Trouver un bon pantalon est une tâche extrêmement délicate – à mes yeux sans doute plus délicate que de trouver une bonne veste. Entendons-nous : chaque pièce de notre garde-robe a son importance et peut ruiner une tenue si elle est mal adaptée à la silhouette de celui qui la porte. Et je n’ai aucun doute sur le fait qu’un fabricant de chemises vous expliquera que c’est la chemise qui fait tout, ou qu’un bottier vous dira que les souliers sont le vrai pilier d’un ensemble.

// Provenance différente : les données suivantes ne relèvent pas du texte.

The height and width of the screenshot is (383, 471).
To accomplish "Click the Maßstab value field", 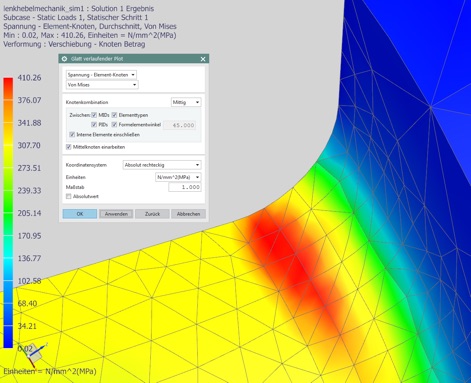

Si je devais pourtant nommer une pièce qui n’est simple qu’en apparence, ce serait le pantalon : trouver la coupe qui vous correspond, qui illustre parfaitement ce que vous attendez d’un beau pantalon (que vous le préfériez ajusté, ou légèrement plus classique et donc plutôt ample), est une expérience rare, qui conserve à mes yeux une certaine part de mystère. Frank Zins était de cet avis également.
« S’il est fréquent qu’un client s’émerveille lors du dernier essayage d’un pantalon en grande mesure, cela n’est en revanche pas courant dans le prêt-à-porter. Pourtant, ce dont j’ai l’impression, c’est que dans le prêt-à-porter haut-de-gamme, il peut se produire une expérience semblable : car il se passe forcément quelque chose si vous vous sentez immédiatement bien, si vous aimez votre allure, alors que c’est la première fois que vous sortez d’une de nos cabines d’essayage.
En réalité, il n’y a pas de miracle et on peut expliquer ce sentiment d’étonnement. Tout se joue dans le travail réalisé en amont. Vous avez un savoir-faire, un niveau d’exigence dans le choix des tissus et la confection ; et ensuite vous améliorez et précisez la coupe en vous basant sur un système d’itérations. Cela recouvre un cahier des charges précis, comportant des points de qualité qui requièrent toute notre attention ; chaque élément compte si on veut un résultat parfaitement soigné. »
Frank Zins m’a présenté de nombreuses opérations qu’il convient d’exécuter pour obtenir un pantalon impeccable, parmi lesquelles on trouve le repassage en cours de confection – et pas seulement dans les dernières étapes de la fabrication – ou le fait d’éviter d’assembler deux morceaux de tissu tête-bêche (c’est-à-dire sans suivre le sens du tissu).
« Dans notre expression « industrialiser la qualité », les deux termes ne sont pas antinomiques. Prenez l’exemple des grands designers : ils ont de leur temps créé un certain mobilier, qui ne correspondait alors pas au mobilier artisanal en usage, mais qui a montré depuis par sa qualité et sa durabilité qu'il pouvait s’avérer intemporel. Aujourd’hui, ce sont les sièges sur lesquels la plupart des gens sont assis, l’ameublement au milieu duquel nous vivons ; or, tous ces éléments sont issus d’un processus de sérialisation. »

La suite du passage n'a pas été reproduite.